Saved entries
- Opening Delimiter -

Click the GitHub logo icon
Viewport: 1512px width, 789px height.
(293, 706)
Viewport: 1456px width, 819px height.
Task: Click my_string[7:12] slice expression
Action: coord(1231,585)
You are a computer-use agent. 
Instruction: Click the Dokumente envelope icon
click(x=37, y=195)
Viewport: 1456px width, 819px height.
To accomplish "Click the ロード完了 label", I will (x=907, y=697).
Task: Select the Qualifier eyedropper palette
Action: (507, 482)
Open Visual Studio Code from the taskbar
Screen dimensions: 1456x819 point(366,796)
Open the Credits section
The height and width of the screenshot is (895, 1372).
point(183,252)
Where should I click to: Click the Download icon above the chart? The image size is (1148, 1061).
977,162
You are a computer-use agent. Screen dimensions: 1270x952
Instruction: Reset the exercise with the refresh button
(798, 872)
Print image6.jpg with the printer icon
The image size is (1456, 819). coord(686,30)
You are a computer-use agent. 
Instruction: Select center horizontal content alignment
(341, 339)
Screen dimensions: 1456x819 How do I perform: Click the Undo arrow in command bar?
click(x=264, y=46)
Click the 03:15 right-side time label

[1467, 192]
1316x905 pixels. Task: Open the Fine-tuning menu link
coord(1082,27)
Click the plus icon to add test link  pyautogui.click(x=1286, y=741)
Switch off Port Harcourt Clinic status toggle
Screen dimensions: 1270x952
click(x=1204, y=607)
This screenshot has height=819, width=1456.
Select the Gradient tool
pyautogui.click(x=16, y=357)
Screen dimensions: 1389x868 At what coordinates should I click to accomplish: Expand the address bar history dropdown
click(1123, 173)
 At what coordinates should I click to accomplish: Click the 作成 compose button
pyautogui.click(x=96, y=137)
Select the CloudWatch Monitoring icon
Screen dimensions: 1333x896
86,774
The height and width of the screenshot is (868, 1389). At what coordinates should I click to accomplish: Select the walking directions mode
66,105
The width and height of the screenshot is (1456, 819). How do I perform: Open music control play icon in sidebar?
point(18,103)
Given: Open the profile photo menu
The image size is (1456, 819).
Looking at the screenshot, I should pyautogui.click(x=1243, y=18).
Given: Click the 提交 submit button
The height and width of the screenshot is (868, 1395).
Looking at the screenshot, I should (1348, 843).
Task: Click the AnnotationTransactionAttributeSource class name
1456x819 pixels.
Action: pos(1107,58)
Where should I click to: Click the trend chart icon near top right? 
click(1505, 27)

- Closing Delimiter -

Requirement: Determine how many lines in the entries hold the string "Given". Write only the number.

Written response: 2